Utilisation Imparfait et PC
Passé Composé en Imparfait
Passé Composé (PC)
Gebruik voor:
Specifieke, afgeronde gebeurtenissen in het verleden:
Voorbeeld: “J’ai visité Paris.” (Ik heb Parijs bezocht.)
Opeenvolgende acties in het verleden:
Voorbeeld: “Il est arrivé, il a vu, il a vaincu.” (Hij kwam, hij zag, hij overwon.)
Imparfait
Gebruik voor:
Beschrijvingen en achtergrondinformatie in het verleden:
Voorbeeld: “Il faisait beau.” (Het was mooi weer.)

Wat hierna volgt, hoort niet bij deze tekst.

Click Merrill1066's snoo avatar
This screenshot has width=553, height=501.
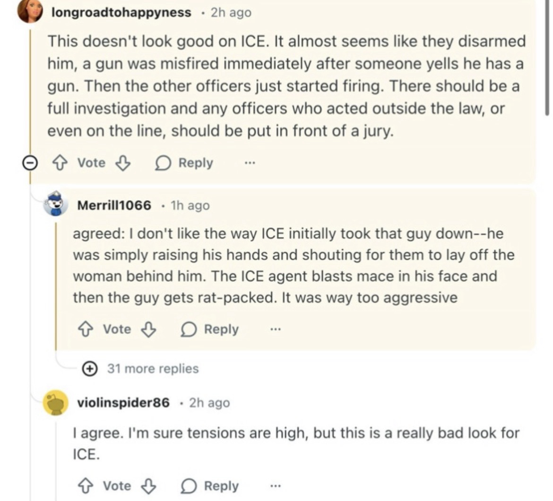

Gewoontes of herhaalde acties in het verleden:
Voorbeeld: “Tous les étés, nous allions à la plage.” (Elke zomer gingen we naar het strand.)
Voortdurende of onafgemaakte acties in het verleden:
Voorbeeld: “Je lisais quand il est arrivé.” (Ik was aan het lezen toen hij aankwam.)
Fysieke of emotionele toestanden in het verleden:
Voorbeeld: “J’étais fatigué.” (Ik was moe.)
Kort samengevat:
Passé Composé: Voor specifieke, afgeronde gebeurtenissen.
Imparfait: Voor beschrijvingen, gewoontes en voortdurende acties.